Mobile Internet traffic has surged in recent years, driven by increased mobile app usage and content consumption. With 5G and media-rich applications like VR and AR, this growth is set to accelerate. Ensuring high Quality of Experience (QoE) for users is vital but challenging due to the volatility of wireless connections. Therefore, predicting bandwidth data beforehand is crucially important, as it allows companies to effectively distribute internet resources.
We want to look at the previous bandwidth data and predict the next, or multiple future bandwidth data. Specifically, it can be model as
X( 𝜏 , k)
where x is the prediction function, for example, LSTM. 𝜏 is the history length, and k is the prediction length.
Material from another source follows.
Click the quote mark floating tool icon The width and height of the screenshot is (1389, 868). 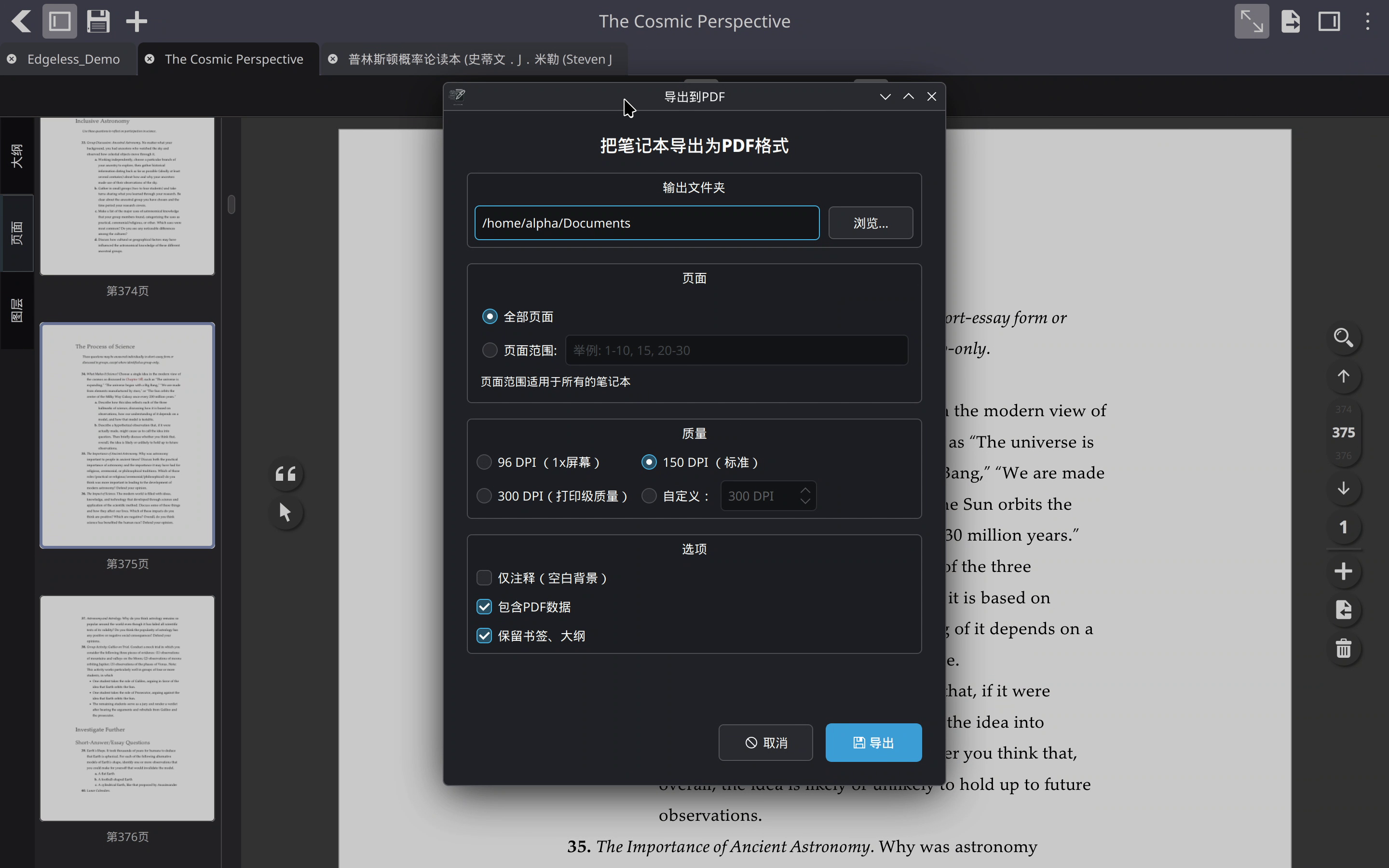tap(285, 474)
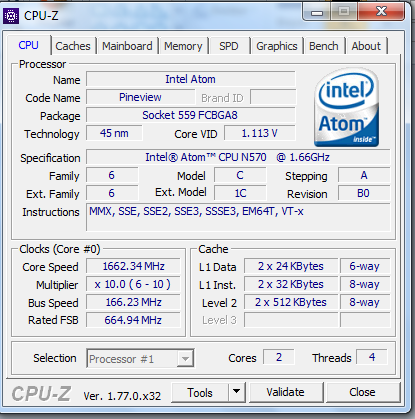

LSTM (10, 3) means that we use LSTM, look back on the previous 10 seconds, and predict the next 3 seconds.
Since bandwidth data comes in alone time, our prediction is also real-time. For LSTM (4,1), when the first 4 bandwidth data (4 seconds) comes in, our model produce the first prediction. Then, when the fifth data comes in, our model uses the second to fifth bandwidth data to output the second prediction, and so on. This way, we have a series of prediction. Here is a illustration:
Now we have our input bandwdith series and our prediction series, we can calculate how well our prediction is using Mean Average Error (MAE) and Root Mean Square Error (RMSE). Below is the formula:
Our work continues from PhD Lifan's LSTM and multivariable prediction. Our research process can be separate into 4 stages:
Try out untested models
Draw conclusion
Tackle the issue from previous model
Collect new dataset and draw new conclusion that will help us train our model
Here is the abstract of our Summer Reseach program which introduce the problem and the result from the first stage:
Here is the video that explain the content in our first stage.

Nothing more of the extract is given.